Some companies have procurement policies requiring vendor to be a company, not an individual. PFA might disqualify you from certain contracts.
For EU clients under reverse-charge VAT rules, both PFA and SRL work fine. The VAT treatment is similar—you invoice without VAT, client accounts for it.
For non-EU clients, particularly US companies, SRL generally provides more comfortable legal positioning. They’re used to contracting with companies, and the corporate structure maps to their understanding better than PFA.
Liability Considerations
Software development liability is usually limited. You’re unlikely to face lawsuits for personal injury or property damage. Most risk involves contract disputes or IP questions.
Professional indemnity insurance can address many liability concerns regardless of structure. Both PFA and SRL can carry appropriate insurance.
However, SRL’s limited liability provides additional protection. If a client sued and won judgment beyond your insurance, your personal assets (home, savings) would be protected under SRL but potentially at risk under PFA.
For most developers, this scenario is unlikely. But if you work in sensitive domains (financial systems, medical applications, critical infrastructure), the additional protection might matter.
Switching Between Structures
You can start as PFA and switch to SRL later as revenue grows. Many developers follow this path: begin with PFA’s simplicity, then establish SRL when tax savings justify additional administrative burden.
Switching involves formally closing PFA and establishing SRL. There are administrative steps but it’s straightforward.
Going the reverse direction (SRL to PFA) is technically possible but less common. Usually once you’ve established SRL, the benefits continue justifying the structure.
The Revenue Threshold Question
Below roughly €40,000-50,000 annual revenue, PFA’s simplicity often outweighs SRL’s tax advantages. Administrative costs and time commitment of SRL reduce net benefit.
Above €80,000-100,000 annually, SRL’s tax savings become significant enough that the structure makes sense for most developers unless there are specific reasons to prefer PFA.
In the €50,000-80,000 range, it’s genuinely a judgment call depending on your situation. Consider client preferences, administrative tolerance, and whether you plan to grow revenue further.
Other Considerations
SRL allows hiring employees more easily. If you plan to build a small agency or bring on contractors, SRL structure makes more sense.
SRL can facilitate partnerships. Multiple people can own SRL shares. PFA is inherently individual.
SRL persists independently of you. If you want to eventually sell the business or bring in investors, SRL provides a structure for that. PFA is tied to you personally.
Banking relationships sometimes differ. Some banks offer better business services to SRL than PFA, particularly for international payments.
My Recommendation
If you’re starting out or earning under €50,000 annually, begin with PFA. The simplicity is valuable when you’re establishing your freelance business. You can always transition to SRL later.

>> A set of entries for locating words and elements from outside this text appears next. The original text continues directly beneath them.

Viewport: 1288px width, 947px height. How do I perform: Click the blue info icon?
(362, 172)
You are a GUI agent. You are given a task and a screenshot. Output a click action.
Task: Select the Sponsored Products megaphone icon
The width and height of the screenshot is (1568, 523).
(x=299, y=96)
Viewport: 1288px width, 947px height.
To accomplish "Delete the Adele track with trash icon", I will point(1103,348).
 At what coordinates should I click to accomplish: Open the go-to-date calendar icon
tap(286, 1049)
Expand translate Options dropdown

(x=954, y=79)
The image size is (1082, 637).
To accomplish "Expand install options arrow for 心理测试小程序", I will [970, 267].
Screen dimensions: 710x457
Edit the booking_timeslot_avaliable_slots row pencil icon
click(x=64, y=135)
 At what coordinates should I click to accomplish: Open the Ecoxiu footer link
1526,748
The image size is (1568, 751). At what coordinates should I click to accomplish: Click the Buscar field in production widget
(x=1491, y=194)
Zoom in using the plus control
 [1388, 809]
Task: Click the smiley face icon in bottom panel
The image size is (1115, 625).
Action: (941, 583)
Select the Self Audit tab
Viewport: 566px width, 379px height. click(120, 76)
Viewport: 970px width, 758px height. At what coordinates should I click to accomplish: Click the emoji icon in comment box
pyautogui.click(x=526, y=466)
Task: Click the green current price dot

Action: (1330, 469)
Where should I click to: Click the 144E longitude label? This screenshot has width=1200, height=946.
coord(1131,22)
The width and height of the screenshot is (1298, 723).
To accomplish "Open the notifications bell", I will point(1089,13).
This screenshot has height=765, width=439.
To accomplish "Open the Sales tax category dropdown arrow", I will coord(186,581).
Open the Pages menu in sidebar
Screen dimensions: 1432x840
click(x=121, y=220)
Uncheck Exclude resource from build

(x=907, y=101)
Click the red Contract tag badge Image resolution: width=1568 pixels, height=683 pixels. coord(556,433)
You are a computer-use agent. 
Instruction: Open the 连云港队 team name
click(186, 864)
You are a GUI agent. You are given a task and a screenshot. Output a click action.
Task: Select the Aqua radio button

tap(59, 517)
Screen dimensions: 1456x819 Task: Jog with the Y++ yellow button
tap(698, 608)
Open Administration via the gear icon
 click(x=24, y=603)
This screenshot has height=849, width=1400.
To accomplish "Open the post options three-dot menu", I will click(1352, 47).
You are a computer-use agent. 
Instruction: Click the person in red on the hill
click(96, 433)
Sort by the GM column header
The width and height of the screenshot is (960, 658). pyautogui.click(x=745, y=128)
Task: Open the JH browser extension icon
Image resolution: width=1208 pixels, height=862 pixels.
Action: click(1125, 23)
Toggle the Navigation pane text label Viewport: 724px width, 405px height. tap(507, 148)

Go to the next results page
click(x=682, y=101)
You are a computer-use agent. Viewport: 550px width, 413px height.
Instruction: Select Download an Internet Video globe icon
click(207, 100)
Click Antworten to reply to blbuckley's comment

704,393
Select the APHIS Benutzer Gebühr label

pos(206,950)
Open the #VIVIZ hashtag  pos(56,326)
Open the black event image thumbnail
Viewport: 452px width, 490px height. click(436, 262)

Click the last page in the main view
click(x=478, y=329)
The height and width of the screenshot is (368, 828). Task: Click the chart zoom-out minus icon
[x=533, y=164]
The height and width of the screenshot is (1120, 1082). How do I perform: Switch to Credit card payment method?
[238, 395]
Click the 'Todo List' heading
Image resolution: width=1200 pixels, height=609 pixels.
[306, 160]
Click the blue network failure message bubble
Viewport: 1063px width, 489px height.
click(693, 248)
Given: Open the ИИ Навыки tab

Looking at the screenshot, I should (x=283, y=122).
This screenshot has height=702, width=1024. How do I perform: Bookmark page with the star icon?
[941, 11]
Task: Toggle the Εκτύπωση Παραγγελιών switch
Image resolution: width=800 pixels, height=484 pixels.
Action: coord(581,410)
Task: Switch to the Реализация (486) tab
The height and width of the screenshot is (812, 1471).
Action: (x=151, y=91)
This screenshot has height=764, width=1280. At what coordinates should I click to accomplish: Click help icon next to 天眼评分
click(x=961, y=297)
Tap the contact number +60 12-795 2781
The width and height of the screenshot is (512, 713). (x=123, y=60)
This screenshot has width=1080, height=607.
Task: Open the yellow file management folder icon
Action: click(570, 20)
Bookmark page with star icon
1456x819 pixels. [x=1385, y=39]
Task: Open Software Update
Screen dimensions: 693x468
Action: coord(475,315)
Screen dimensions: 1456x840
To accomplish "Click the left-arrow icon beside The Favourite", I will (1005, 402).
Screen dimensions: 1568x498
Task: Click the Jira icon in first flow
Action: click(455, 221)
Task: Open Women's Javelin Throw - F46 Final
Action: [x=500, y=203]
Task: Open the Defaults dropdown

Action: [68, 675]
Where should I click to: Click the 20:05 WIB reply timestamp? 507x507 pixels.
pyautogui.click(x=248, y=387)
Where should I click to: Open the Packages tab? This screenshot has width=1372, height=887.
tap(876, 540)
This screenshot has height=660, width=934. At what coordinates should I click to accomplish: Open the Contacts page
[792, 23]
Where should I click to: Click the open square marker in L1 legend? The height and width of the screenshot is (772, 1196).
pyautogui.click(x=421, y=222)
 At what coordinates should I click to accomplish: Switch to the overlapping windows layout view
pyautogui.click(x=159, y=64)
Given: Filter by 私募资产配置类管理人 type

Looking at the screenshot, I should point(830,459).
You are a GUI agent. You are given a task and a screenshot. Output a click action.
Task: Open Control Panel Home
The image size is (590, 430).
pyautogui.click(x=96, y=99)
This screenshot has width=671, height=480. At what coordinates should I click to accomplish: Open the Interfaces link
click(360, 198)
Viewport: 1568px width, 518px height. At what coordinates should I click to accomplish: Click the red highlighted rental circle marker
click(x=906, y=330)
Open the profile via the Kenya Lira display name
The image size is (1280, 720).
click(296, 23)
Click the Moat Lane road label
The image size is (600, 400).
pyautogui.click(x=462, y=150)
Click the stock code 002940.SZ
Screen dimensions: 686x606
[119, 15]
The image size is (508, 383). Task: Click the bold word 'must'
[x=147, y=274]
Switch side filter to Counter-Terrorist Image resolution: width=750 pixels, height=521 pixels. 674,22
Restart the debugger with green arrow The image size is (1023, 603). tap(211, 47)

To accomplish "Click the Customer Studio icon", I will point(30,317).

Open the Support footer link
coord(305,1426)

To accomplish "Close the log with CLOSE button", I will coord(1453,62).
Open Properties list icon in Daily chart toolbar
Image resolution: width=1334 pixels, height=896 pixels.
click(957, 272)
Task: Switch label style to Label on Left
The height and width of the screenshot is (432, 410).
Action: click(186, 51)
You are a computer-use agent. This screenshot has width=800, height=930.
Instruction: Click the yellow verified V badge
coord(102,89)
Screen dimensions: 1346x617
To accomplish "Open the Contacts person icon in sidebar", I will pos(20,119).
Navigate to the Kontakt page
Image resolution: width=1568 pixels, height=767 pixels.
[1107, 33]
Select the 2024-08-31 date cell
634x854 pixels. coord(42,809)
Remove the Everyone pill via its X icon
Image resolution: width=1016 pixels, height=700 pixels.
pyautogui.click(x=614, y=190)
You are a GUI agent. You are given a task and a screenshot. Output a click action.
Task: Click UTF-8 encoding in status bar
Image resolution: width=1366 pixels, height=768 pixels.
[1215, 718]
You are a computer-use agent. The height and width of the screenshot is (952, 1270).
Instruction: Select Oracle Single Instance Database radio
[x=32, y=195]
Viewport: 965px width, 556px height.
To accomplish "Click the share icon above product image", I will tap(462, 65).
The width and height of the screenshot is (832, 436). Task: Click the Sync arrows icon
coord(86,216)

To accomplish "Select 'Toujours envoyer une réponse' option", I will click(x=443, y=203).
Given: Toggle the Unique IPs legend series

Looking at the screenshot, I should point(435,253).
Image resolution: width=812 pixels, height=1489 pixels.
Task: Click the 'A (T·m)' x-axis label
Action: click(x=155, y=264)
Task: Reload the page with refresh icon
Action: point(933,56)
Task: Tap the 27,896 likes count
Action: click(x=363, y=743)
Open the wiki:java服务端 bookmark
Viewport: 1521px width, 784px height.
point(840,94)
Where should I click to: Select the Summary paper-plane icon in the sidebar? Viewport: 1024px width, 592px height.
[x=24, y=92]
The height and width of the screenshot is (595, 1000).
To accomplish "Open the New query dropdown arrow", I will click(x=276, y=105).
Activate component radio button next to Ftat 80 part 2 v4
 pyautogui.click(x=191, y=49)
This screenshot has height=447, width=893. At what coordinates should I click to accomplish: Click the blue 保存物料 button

If you’re earning over €80,000 and working primarily with international corporate clients, SRL probably makes sense despite the additional administration.
In the middle range, consider your specific factors: client preferences, administrative tolerance, growth plans, and desire for liability protection.
Whatever you choose, work with a competent Romanian accountant who understands freelance tech work. They can optimize your specific situation better than general advice.
The tax and regulatory environment changes periodically. What’s optimal in 2026 might shift with legislative changes. Stay informed about updates that could affect your structure choice.
Both PFA and SRL are viable structures for Romanian freelance developers. The “best” choice depends entirely on your specific circumstances. Understand the trade-offs, consider your priorities, and make an informed decision based on your situation rather than general rules.